··· Text extract ···

And its only a general issue because so often collectives will favor others that they consider as being belonging to their tribe.
So when these people are called out, they have a semi natural reaction, because they believe theyre not a badie, and all of us can empathize with believing we are not the baddie only to find we have internalised racism, queerphobia
But these men have never been forced to reflect on the negative consequences of their actions before and lo & behold it delivers us to the classic:

REDEMPTION ARC
As a trans woman who tried to live as a man for 5 years, I can tell you that real redemption is not easy. Actually living with all your past cringe, calls to power, ghosts and skeletons can be a nightmare and you are blessed if any of the people u have hurt will engage with you
And ive witnessed real positive changes in people ive known as well.

But the discourse isnt centred around helping, healing or growth. Its around removal/recovery

But as we gradually shift more into a shared global digital space, this becomes harder and harmful.

··· Data section ···

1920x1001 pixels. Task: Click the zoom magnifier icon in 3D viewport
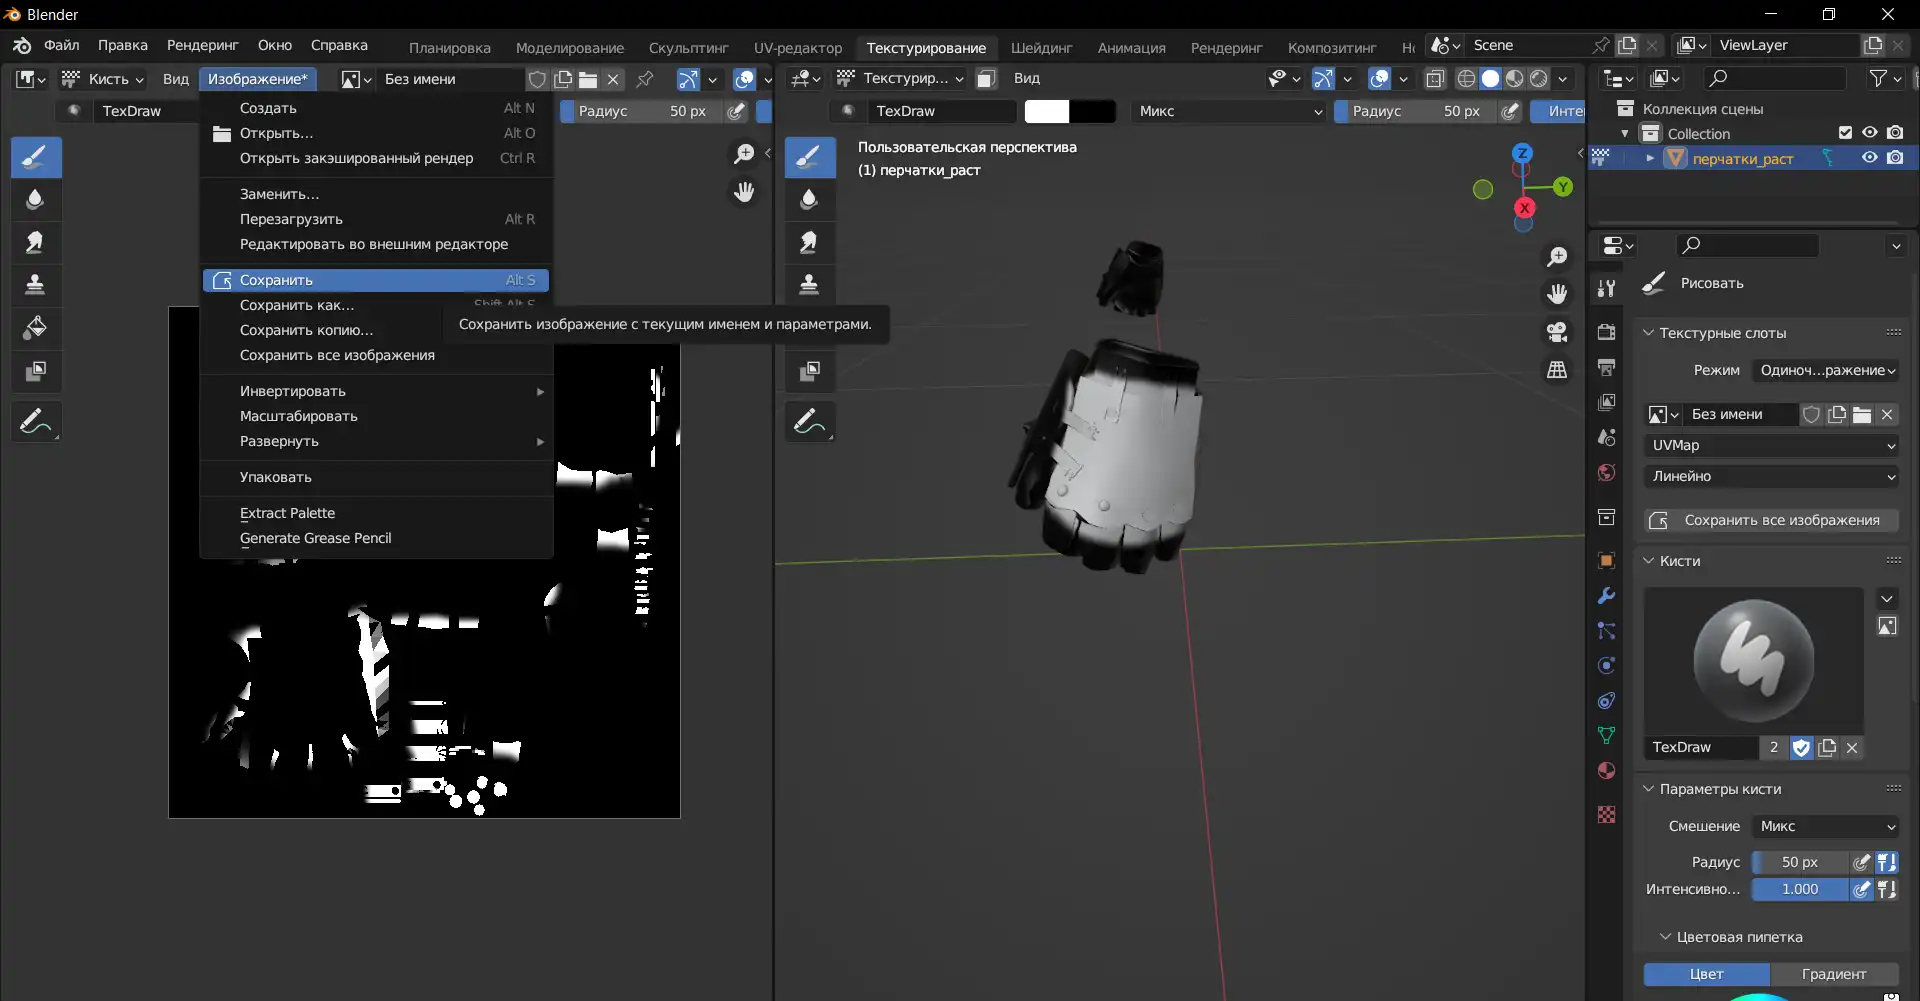(x=1557, y=257)
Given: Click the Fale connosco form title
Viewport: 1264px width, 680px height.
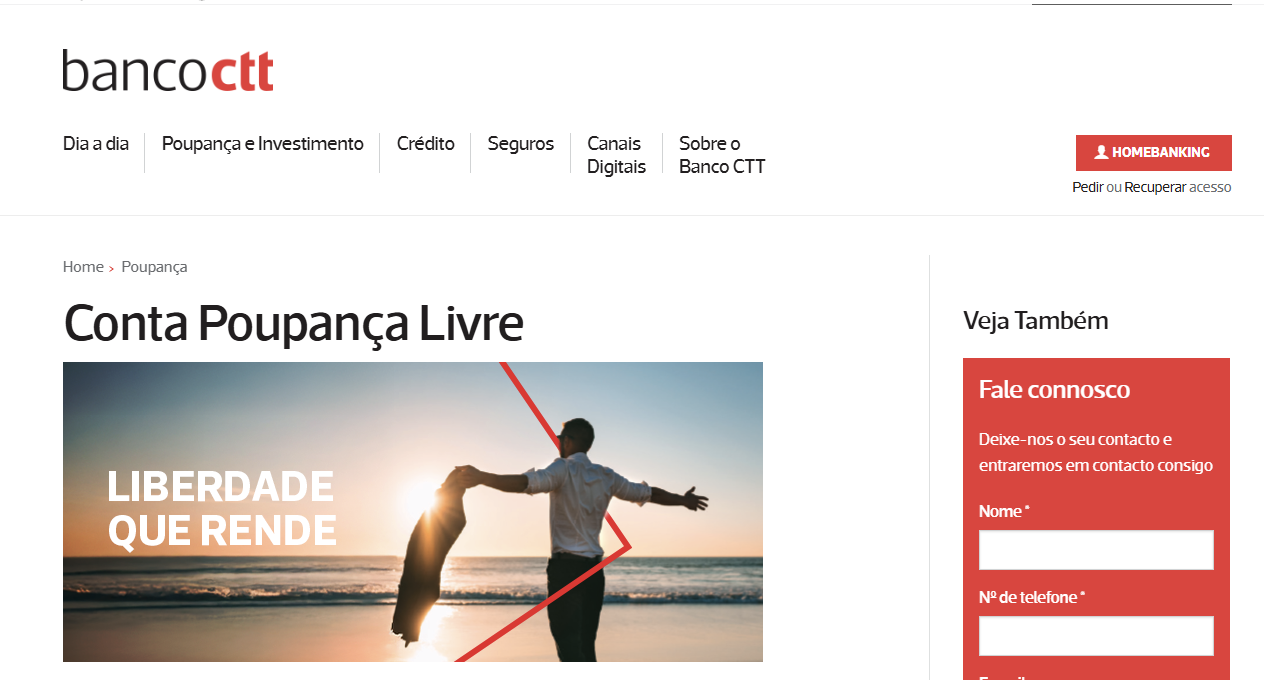Looking at the screenshot, I should coord(1054,389).
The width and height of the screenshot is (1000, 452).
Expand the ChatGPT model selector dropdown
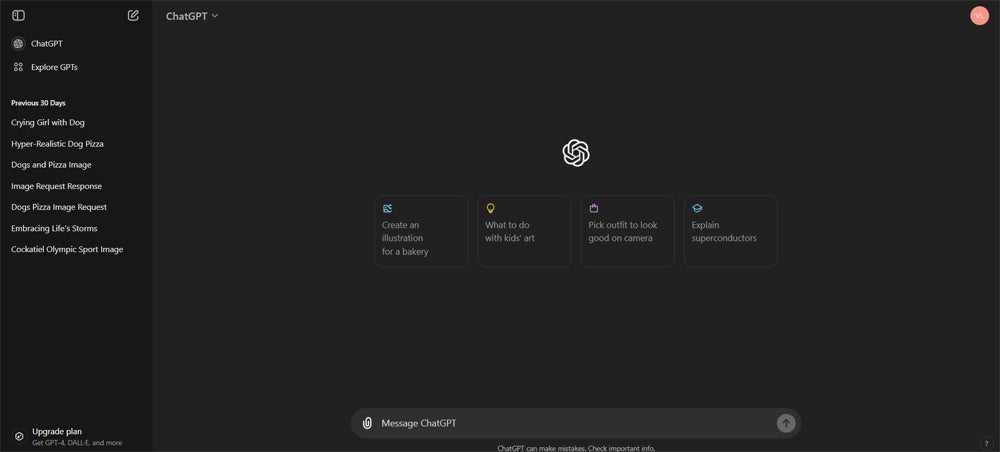pyautogui.click(x=192, y=16)
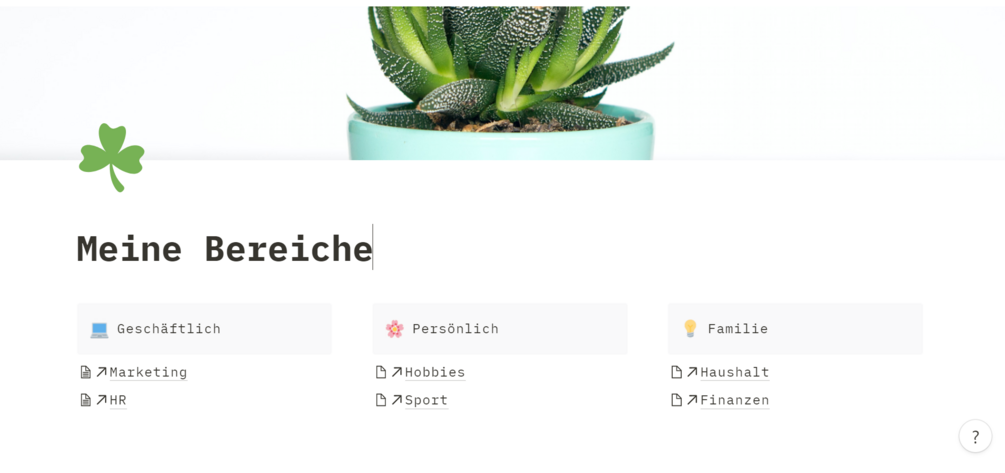
Task: Open the HR page link
Action: tap(118, 400)
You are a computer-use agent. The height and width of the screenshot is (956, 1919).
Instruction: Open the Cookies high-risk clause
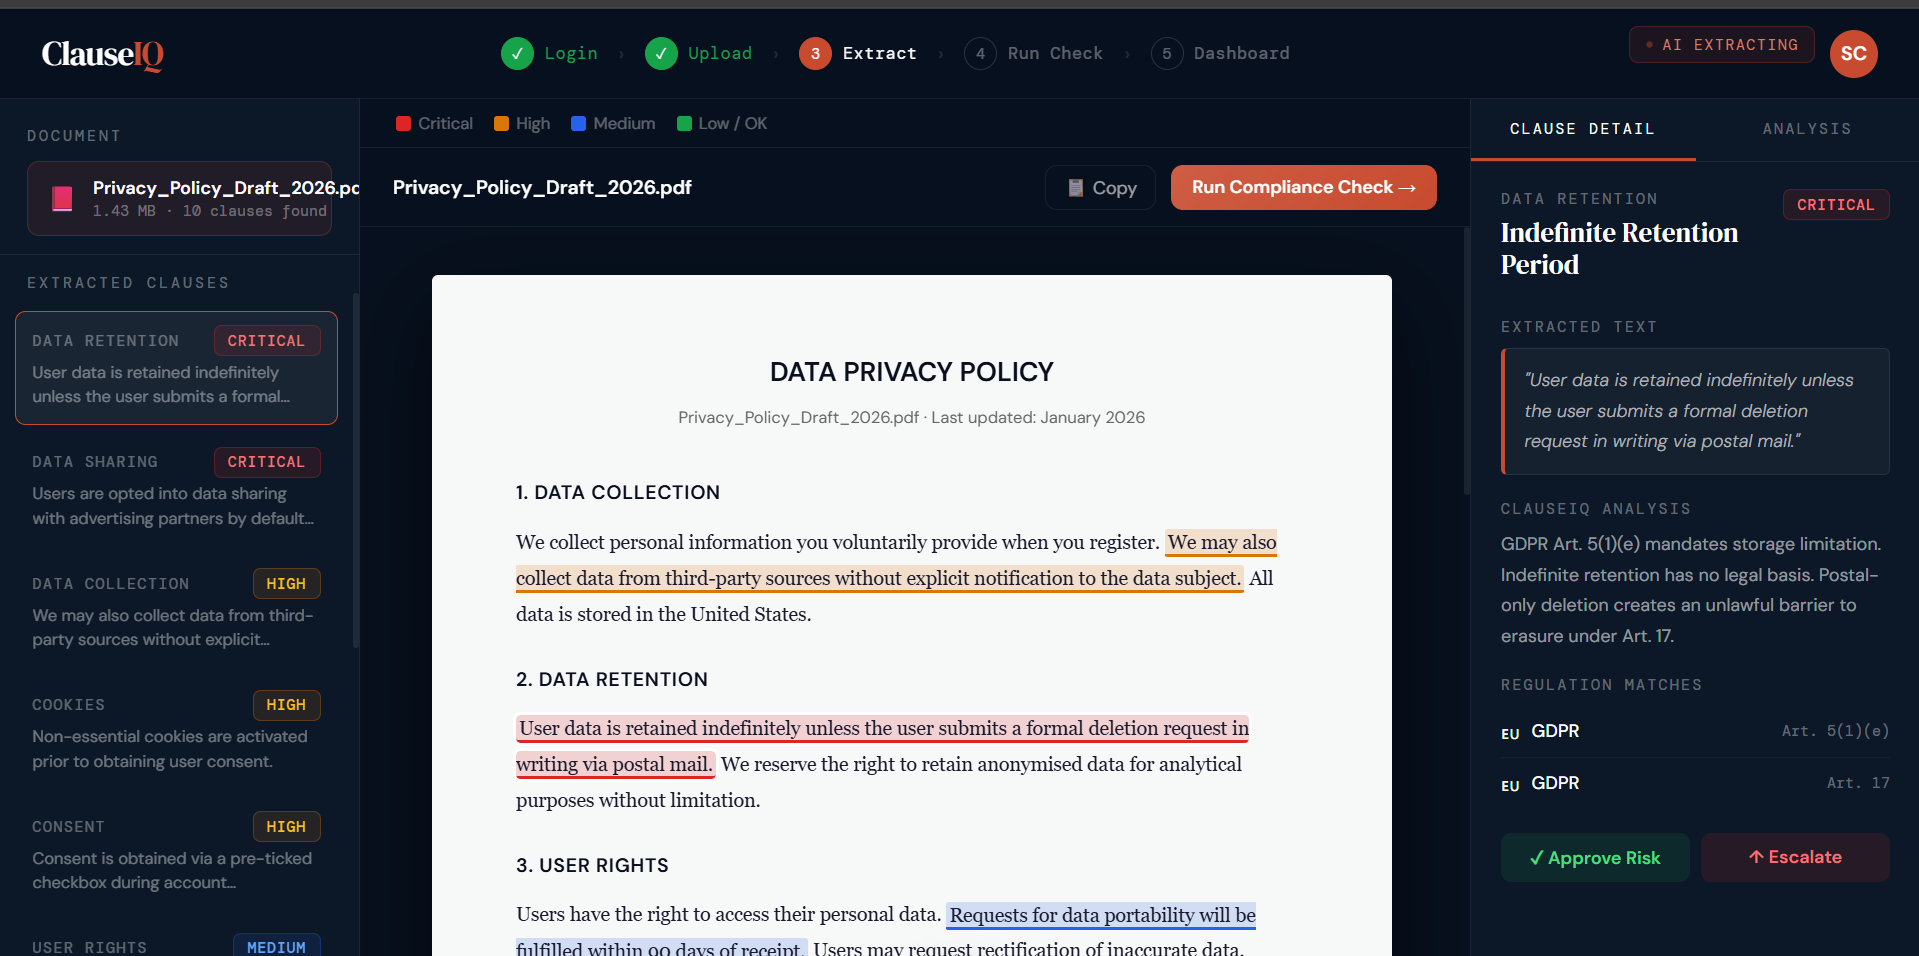(x=176, y=733)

···

**What the task requires**
Reproduce the whole post about redemption arcs word for word. Rely on the text by itself.

**Task answer**
And its only a general issue because so often collectives will favor others that they consider as being belonging to their tribe.
So when these people are called out, they have a semi natural reaction, because they believe theyre not a badie, and all of us can empathize with believing we are not the baddie only to find we have internalised racism, queerphobia
But these men have never been forced to reflect on the negative consequences of their actions before and lo & behold it delivers us to the classic:

REDEMPTION ARC
As a trans woman who tried to live as a man for 5 years, I can tell you that real redemption is not easy. Actually living with all your past cringe, calls to power, ghosts and skeletons can be a nightmare and you are blessed if any of the people u have hurt will engage with you
And ive witnessed real positive changes in people ive known as well.

But the discourse isnt centred around helping, healing or growth. Its around removal/recovery

But as we gradually shift more into a shared global digital space, this becomes harder and harmful.